### Raw data
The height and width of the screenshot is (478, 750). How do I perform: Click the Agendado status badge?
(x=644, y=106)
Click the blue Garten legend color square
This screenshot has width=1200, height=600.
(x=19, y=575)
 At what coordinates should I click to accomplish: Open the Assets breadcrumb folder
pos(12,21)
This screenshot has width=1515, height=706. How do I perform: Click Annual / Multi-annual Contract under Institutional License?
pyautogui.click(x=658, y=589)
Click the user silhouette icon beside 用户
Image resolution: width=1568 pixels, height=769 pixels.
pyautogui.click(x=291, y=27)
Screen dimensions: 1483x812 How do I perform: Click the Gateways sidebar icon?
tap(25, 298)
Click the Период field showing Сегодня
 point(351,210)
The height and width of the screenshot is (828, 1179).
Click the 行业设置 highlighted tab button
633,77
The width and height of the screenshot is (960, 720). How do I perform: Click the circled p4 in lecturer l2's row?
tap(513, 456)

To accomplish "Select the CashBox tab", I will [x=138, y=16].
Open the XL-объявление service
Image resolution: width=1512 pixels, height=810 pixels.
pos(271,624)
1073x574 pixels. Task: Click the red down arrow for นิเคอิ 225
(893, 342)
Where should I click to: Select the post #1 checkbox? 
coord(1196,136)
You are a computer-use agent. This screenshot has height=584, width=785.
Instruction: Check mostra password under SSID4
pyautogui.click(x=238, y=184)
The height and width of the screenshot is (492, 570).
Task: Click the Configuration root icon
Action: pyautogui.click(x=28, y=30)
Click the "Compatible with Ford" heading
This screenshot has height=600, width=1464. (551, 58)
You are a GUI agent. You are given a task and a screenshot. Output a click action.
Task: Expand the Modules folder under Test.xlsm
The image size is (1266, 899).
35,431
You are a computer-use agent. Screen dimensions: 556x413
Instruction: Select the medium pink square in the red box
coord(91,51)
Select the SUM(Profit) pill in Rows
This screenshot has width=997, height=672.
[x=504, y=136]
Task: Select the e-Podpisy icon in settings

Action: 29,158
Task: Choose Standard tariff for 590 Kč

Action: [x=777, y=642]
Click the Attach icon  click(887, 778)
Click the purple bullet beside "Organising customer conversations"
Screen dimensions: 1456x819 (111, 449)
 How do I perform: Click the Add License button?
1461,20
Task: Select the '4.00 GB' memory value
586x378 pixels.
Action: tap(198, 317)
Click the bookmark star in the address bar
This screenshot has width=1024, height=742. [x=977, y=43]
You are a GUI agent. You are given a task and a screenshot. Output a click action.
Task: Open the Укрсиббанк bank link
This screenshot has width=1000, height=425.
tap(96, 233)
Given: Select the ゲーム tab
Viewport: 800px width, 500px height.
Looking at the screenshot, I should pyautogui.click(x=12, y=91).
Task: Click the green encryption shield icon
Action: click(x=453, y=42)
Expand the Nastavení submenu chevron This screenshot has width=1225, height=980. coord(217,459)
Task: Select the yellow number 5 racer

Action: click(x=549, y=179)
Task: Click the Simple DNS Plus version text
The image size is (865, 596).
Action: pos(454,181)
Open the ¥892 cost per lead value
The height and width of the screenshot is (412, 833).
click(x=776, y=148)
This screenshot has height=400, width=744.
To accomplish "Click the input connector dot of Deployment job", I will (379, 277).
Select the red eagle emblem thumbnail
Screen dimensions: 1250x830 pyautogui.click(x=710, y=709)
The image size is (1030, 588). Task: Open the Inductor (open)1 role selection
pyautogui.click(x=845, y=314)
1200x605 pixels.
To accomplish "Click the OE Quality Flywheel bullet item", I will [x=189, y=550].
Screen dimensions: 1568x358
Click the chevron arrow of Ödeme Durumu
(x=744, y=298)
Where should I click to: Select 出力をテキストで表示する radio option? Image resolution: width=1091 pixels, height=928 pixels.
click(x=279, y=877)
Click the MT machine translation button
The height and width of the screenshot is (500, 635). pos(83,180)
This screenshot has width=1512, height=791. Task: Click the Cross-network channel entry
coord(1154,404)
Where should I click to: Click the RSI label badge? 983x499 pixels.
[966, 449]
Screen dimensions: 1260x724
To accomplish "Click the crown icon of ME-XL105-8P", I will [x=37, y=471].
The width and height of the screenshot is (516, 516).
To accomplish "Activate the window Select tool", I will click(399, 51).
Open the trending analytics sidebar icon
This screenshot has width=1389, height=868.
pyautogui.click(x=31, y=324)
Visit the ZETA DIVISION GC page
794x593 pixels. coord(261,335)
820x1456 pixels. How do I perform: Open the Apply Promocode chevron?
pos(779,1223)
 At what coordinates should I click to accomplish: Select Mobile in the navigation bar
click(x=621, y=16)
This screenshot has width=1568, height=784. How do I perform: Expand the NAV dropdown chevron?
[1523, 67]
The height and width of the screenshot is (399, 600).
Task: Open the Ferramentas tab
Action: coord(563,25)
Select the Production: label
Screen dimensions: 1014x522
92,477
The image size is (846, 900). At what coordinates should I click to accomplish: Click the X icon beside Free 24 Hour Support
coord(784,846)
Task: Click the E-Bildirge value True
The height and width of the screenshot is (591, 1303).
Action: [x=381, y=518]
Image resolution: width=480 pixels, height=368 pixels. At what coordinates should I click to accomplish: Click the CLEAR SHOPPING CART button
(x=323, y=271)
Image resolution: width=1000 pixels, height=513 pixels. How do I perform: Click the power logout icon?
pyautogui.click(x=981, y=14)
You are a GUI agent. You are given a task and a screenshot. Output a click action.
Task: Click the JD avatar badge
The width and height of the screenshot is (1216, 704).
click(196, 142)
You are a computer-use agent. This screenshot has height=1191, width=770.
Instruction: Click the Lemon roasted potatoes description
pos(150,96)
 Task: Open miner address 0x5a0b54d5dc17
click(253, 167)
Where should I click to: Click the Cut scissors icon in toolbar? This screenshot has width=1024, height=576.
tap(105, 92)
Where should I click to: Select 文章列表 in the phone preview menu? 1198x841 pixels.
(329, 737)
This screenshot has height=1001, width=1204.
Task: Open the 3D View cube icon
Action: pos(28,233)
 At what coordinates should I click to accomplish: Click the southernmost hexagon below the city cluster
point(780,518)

### Exercise
For this task, copy exactly the line with "Where should I click to: Select 文章列表" and the lines that come after it, stopping at the end of the material above.

### Result of the exercise
Where should I click to: Select 文章列表 in the phone preview menu? 1198x841 pixels.
(329, 737)
This screenshot has height=1001, width=1204.
Task: Open the 3D View cube icon
Action: pos(28,233)
 At what coordinates should I click to accomplish: Click the southernmost hexagon below the city cluster
point(780,518)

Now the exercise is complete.